• Tag Archives NSA
  • U.S. Senate and Biden Administration Shamefully Renew and Expand FISA Section 702, Ushering in a Two Year Expansion of Unconstitutional Mass Surveillance

    One week after it was passed by the U.S. House of Representatives, the Senate has passed what Senator Ron Wyden has called, “one of the most dramatic and terrifying expansions of government surveillance authority in history.” President Biden then rushed to sign it into law.  

    The perhaps ironically named “Reforming Intelligence and Security America Act (RISAA)” does everything BUT reform Section 702 of the Foreign Intelligence Surveillance Act (FISA). RISAA not only reauthorizes this mass surveillance program, it greatly expands the government’s authority by allowing it to compel a much larger group of people and providers into assisting with this surveillance. The bill’s only significant “compromise” is a limited, two-year extension of this mass surveillance. But overall, RISAA is a travesty for Americans who deserve basic constitutional rights and privacy whether they are communicating with people and services inside or outside of the US.

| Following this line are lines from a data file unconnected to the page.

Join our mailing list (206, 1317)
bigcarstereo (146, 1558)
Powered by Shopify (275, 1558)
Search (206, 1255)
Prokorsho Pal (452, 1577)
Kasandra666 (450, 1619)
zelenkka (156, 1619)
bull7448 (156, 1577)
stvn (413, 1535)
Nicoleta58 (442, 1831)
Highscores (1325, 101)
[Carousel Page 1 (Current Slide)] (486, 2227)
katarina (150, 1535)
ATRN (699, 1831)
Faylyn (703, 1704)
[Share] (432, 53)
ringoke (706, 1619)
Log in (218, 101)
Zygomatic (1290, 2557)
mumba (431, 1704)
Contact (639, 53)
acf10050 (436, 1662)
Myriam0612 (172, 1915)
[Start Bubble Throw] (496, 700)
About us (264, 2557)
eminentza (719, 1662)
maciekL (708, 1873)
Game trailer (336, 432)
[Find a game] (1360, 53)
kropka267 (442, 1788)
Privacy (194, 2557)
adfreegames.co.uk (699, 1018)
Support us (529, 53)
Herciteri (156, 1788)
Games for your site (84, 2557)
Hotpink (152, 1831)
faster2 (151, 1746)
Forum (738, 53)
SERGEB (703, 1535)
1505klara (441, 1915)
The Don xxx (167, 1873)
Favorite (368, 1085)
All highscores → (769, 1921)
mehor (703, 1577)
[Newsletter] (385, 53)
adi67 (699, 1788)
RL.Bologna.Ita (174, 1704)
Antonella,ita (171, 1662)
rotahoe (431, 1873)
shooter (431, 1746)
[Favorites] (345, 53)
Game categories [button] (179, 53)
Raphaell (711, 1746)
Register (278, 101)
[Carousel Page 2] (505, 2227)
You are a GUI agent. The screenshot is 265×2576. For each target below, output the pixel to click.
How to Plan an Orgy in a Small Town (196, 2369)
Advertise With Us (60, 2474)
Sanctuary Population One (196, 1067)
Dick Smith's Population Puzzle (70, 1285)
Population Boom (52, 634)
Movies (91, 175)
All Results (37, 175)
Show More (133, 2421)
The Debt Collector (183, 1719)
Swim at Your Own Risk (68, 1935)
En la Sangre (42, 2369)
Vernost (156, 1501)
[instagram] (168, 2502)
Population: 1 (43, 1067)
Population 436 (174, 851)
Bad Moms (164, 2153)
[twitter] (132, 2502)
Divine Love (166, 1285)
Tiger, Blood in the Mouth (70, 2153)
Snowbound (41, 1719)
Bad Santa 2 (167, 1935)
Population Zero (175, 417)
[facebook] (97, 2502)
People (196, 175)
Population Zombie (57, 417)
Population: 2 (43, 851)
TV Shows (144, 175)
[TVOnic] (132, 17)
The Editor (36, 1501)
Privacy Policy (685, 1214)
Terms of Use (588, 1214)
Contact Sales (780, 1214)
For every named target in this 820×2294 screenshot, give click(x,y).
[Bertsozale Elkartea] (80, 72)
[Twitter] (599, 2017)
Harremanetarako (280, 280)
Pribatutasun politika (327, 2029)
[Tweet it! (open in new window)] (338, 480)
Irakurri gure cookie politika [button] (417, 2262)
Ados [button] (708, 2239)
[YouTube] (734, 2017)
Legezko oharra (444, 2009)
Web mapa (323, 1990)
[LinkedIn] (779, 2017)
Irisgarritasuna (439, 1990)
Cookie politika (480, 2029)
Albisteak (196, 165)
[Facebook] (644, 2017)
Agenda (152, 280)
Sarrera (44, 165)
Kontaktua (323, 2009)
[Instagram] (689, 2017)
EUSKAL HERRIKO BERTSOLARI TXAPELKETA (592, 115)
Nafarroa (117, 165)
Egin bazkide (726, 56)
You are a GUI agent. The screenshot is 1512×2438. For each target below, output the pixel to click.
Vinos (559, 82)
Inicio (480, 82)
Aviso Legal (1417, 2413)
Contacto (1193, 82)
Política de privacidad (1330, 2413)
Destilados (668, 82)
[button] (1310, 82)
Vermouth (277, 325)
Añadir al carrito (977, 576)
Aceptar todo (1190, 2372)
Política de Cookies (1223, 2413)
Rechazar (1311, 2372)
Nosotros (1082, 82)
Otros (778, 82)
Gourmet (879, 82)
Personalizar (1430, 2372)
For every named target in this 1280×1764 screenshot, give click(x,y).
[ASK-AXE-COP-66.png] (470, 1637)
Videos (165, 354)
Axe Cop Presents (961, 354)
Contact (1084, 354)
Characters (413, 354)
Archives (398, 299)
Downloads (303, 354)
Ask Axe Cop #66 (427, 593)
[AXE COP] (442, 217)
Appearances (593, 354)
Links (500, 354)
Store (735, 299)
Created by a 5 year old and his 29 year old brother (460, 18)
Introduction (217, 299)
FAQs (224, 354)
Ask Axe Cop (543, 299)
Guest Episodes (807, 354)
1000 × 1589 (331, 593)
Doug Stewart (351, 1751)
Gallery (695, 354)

    Section 702 allows the government to conduct surveillance of foreigners abroad from inside the United States. It operates, in part, through the cooperation of large telecommunications service providers: massive amounts of traffic on the Internet backbone are accessed and those communications on the government’s secret list are copied. And that’s just one part of the massive, expensive program. 

    While Section 702 prohibits the NSA and FBI from intentionally targeting Americans with this mass surveillance, these agencies routinely acquire a huge amount of innocent Americans’ communications “incidentally.” The government can then conduct backdoor, warrantless searches of these “incidentally collected” communications.

    The government cannot even follow the very lenient rules about what it does with the massive amount of information it gathers under Section 702, repeatedly abusing this authority by searching its databases for Americans’ communications. In 2021 alone, the FBI reported conducting up to 3.4 million warrantless searches of Section 702 data using Americans’ identifiers. Given this history of abuse, it is difficult to understand how Congress could decide to expand the government’s power under Section 702 rather than rein it in.

    One of RISAA’s most egregious expansions is its large but ill-defined increase of the range of entities that have to turn over information to the NSA and FBI. This provision allegedly “responds” to a 2023 decision by the FISC Court of Review, which rejected the government’s argument that an unknown company was subject to Section 702 for some circumstances. While the New York Times reports that the unknown company from this FISC opinion was a data center, this new provision is written so expansively that it potentially reaches any person or company with “access” to “equipment” on which electronic communications travel or are stored, regardless of whether they are a direct provider. This could potentially include landlords, maintenance people, and many others who routinely have access to your communications on the interconnected internet.

    This is to say nothing of RISAA’s other substantial expansions. RISAA changes FISA’s definition of “foreign intelligence” to include “counternarcotics”: this will allow the government to use FISA to collect information relating to not only the “international production, distribution, or financing of illicit synthetic drugs, opioids, cocaine, or other drugs driving overdose deaths,” but also to any of their precursors. While surveillance under FISA has (contrary to what most Americans believe) never been limited exclusively to terrorism and counterespionage, RISAA’s expansion of FISA to ordinary crime is unacceptable.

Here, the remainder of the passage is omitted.